==== Extracted data ====

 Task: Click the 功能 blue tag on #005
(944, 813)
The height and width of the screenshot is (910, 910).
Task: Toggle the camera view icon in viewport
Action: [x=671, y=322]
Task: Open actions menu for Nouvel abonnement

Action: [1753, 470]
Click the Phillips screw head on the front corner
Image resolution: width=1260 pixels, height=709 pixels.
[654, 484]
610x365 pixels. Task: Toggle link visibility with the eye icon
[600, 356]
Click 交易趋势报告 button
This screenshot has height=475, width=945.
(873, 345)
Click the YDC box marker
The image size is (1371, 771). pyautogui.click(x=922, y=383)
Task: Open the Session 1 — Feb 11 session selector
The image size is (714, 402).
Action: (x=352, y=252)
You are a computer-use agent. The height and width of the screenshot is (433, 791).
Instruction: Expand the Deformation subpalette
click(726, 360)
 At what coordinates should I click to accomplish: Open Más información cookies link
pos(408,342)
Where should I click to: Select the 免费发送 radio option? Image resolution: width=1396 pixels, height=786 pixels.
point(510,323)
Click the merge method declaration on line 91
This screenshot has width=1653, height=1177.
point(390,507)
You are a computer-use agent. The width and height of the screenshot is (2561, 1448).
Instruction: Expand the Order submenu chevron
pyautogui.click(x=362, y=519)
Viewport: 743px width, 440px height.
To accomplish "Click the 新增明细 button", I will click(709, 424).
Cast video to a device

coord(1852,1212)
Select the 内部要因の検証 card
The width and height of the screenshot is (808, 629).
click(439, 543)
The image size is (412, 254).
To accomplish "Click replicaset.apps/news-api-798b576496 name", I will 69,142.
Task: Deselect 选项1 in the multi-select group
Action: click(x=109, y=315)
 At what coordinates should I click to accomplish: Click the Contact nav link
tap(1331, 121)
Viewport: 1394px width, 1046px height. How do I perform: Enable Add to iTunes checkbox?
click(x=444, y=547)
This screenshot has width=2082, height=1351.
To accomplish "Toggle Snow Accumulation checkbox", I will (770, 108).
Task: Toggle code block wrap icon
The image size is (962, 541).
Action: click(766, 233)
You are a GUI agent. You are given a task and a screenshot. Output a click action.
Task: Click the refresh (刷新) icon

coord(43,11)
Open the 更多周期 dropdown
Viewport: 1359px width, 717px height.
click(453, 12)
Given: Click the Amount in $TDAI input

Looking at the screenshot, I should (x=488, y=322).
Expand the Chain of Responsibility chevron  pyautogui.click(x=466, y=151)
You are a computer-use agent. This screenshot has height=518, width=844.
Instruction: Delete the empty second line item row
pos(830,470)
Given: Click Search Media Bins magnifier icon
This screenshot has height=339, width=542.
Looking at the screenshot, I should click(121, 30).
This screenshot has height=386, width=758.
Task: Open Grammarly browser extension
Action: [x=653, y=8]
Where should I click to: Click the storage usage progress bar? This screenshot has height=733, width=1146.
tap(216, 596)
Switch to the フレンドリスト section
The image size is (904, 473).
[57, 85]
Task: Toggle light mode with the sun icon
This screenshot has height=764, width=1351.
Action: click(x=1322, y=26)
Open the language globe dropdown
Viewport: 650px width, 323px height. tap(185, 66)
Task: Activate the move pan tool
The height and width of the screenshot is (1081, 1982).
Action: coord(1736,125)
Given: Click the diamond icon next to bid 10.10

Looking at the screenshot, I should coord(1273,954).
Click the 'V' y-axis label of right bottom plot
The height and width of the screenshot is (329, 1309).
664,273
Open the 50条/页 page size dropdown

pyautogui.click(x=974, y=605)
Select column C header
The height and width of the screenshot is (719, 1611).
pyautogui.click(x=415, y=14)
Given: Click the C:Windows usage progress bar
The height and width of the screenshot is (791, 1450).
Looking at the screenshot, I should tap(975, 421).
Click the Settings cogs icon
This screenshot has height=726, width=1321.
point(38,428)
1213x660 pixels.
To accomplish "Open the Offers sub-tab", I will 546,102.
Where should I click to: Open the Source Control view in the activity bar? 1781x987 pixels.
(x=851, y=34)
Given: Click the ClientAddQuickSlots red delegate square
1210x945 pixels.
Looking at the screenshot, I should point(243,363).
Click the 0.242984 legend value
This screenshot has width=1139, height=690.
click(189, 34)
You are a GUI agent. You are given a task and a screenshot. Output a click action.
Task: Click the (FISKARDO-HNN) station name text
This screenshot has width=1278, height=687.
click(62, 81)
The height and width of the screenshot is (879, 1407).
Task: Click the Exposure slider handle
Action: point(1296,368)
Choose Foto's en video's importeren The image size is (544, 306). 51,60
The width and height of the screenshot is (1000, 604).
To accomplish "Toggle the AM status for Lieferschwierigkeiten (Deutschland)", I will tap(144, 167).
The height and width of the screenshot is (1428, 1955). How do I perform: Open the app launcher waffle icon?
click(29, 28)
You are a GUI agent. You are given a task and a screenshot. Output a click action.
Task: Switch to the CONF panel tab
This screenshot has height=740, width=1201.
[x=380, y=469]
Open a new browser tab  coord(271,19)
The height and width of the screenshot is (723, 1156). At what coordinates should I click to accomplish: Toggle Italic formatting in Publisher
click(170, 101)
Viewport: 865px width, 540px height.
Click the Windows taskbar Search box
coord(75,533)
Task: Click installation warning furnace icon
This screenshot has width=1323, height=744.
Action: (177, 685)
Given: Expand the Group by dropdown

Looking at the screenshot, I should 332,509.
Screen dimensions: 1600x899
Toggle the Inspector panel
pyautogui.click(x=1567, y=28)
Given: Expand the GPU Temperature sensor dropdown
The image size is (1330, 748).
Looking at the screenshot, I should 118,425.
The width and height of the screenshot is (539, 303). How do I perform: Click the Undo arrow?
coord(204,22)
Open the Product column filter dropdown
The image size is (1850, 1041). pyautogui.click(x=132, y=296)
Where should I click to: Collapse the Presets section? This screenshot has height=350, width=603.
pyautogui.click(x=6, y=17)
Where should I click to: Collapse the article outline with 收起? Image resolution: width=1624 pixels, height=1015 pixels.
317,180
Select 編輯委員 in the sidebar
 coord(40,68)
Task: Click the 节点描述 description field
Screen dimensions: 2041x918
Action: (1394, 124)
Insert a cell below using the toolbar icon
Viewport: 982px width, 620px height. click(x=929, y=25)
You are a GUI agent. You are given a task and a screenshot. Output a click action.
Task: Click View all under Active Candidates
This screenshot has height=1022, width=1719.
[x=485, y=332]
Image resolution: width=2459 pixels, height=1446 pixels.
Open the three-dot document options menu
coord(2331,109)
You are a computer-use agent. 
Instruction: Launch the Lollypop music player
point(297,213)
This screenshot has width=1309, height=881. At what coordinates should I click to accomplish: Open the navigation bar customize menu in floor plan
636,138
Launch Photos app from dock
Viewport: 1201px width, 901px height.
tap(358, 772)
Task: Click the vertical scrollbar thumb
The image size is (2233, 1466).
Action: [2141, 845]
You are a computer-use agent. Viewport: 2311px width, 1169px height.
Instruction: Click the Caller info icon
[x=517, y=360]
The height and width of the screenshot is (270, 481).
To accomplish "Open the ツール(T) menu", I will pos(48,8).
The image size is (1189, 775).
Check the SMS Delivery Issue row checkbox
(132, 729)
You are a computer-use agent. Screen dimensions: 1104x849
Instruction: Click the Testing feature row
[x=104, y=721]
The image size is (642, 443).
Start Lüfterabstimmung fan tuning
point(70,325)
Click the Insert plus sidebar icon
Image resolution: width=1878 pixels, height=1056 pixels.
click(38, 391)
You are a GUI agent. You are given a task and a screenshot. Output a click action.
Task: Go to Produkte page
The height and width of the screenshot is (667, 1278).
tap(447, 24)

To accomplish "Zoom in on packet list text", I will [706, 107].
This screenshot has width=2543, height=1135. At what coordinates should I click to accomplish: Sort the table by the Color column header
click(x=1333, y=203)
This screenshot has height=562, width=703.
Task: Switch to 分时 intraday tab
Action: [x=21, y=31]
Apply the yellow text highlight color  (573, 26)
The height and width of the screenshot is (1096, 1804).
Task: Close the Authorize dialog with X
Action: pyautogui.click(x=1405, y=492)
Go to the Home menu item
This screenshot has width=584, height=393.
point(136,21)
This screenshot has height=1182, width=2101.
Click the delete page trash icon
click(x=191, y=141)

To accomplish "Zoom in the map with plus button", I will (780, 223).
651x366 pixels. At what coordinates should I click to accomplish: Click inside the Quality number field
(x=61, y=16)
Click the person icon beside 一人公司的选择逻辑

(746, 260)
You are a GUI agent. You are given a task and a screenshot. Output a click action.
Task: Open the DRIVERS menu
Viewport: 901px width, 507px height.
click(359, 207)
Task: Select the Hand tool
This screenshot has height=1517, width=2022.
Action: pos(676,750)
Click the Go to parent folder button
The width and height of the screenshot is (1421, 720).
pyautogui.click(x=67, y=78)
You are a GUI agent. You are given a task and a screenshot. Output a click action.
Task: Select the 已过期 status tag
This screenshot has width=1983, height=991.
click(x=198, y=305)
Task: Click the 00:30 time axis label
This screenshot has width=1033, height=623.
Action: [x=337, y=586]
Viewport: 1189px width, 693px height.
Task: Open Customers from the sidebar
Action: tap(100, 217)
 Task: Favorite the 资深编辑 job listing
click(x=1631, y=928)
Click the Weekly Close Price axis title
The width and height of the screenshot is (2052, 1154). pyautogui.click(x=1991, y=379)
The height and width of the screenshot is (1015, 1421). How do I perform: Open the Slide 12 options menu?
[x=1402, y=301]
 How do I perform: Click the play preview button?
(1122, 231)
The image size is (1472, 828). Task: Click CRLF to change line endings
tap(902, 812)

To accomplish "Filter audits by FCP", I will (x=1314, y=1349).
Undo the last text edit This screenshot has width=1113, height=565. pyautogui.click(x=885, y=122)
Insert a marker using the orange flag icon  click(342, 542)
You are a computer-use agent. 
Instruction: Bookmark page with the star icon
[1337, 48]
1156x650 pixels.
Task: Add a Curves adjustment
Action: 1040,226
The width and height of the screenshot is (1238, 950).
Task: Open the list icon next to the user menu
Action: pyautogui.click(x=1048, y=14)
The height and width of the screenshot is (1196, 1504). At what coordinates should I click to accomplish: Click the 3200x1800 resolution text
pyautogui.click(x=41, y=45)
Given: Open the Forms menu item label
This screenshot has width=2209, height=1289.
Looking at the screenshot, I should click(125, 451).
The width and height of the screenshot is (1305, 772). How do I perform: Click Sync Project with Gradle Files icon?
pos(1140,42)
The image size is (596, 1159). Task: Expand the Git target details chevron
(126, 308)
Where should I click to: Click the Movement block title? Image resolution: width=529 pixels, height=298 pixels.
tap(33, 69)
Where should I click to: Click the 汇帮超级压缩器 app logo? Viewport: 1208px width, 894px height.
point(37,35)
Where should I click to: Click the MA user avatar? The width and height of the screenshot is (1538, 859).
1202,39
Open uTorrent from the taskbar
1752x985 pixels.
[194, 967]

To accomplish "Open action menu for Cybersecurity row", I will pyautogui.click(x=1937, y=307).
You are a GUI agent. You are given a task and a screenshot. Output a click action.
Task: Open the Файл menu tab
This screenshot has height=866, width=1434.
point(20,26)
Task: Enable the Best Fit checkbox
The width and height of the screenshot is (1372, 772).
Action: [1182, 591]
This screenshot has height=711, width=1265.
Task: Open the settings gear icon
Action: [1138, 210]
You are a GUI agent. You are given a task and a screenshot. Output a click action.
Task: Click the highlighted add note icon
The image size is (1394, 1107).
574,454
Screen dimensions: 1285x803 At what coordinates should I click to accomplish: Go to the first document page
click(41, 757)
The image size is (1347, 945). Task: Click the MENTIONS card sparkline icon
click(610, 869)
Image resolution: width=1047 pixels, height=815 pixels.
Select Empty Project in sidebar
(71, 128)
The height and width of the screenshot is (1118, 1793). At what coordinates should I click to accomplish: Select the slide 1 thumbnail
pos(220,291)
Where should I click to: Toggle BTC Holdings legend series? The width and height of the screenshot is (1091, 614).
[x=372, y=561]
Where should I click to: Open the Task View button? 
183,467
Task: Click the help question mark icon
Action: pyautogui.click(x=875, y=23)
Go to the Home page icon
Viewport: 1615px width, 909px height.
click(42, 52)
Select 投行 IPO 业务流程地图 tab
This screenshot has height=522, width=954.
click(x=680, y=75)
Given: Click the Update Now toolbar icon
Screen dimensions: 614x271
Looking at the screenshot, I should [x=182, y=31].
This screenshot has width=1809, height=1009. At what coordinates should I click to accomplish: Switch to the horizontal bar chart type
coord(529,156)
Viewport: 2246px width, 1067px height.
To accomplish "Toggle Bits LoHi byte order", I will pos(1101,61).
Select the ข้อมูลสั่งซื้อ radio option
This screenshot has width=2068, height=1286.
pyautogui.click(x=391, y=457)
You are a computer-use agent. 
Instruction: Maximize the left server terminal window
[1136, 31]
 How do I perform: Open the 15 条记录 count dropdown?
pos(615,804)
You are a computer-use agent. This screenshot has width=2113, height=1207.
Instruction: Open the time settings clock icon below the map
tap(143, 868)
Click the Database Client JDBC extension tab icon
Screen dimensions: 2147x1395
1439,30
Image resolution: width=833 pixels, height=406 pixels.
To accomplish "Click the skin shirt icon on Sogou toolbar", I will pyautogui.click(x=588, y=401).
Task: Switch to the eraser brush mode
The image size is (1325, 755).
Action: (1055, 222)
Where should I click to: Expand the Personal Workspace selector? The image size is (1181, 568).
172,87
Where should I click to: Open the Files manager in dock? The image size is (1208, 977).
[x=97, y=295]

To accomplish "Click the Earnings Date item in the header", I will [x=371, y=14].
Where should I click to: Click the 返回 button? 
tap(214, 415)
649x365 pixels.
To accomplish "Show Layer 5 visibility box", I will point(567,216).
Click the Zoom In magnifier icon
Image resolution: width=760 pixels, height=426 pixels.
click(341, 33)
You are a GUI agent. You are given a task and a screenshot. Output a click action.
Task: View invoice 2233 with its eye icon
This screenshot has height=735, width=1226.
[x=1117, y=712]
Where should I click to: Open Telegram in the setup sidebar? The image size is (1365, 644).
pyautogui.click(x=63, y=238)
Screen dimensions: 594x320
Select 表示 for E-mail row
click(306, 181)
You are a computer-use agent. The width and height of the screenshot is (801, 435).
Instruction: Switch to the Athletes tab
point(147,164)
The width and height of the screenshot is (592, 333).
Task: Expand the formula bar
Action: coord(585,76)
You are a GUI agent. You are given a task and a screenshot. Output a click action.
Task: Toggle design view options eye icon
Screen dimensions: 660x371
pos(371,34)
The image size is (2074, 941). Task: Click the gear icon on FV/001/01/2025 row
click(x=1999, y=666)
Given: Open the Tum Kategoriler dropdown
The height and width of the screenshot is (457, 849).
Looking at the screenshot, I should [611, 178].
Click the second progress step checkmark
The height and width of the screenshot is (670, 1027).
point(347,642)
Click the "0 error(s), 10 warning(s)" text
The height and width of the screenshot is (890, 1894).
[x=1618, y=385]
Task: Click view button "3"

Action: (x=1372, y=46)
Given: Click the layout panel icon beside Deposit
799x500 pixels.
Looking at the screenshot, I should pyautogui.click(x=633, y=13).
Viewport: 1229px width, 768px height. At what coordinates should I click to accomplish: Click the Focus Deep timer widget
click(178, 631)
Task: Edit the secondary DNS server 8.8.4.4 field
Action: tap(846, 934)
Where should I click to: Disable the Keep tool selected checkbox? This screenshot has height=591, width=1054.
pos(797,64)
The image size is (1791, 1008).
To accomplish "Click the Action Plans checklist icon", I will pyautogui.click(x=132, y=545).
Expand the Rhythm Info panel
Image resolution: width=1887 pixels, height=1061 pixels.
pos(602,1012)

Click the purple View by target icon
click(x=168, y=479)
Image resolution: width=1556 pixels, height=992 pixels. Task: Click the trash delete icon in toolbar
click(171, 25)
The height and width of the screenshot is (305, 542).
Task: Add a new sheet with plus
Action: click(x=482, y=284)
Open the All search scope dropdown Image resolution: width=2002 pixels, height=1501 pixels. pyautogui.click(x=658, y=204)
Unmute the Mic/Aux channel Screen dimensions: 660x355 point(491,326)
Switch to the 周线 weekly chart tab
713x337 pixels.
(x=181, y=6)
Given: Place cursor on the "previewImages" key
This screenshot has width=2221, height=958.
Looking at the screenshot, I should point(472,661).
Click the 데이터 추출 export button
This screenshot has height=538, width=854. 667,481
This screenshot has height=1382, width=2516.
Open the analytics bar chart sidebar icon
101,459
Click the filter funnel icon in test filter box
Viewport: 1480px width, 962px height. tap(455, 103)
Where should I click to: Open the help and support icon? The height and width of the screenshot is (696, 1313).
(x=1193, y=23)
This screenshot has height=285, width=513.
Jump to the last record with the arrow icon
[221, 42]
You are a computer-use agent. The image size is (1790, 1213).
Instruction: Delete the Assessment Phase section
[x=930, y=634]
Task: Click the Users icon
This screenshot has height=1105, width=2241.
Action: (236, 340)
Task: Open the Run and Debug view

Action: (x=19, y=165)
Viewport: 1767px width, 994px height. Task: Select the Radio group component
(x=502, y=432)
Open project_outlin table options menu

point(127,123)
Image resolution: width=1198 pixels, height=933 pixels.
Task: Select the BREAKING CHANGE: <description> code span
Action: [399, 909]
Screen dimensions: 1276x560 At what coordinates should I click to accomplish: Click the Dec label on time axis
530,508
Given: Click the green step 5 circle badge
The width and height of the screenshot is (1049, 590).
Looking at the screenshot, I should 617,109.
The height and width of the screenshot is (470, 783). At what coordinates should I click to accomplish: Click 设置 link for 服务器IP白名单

====

* **Problem requirements**: Read the listing. Copy each line that has the word "status" in it.

* **Completed task**:
To accomplish "Toggle the AM status for Lieferschwierigkeiten (Deutschland)", I will tap(144, 167).
Task: Select the 已过期 status tag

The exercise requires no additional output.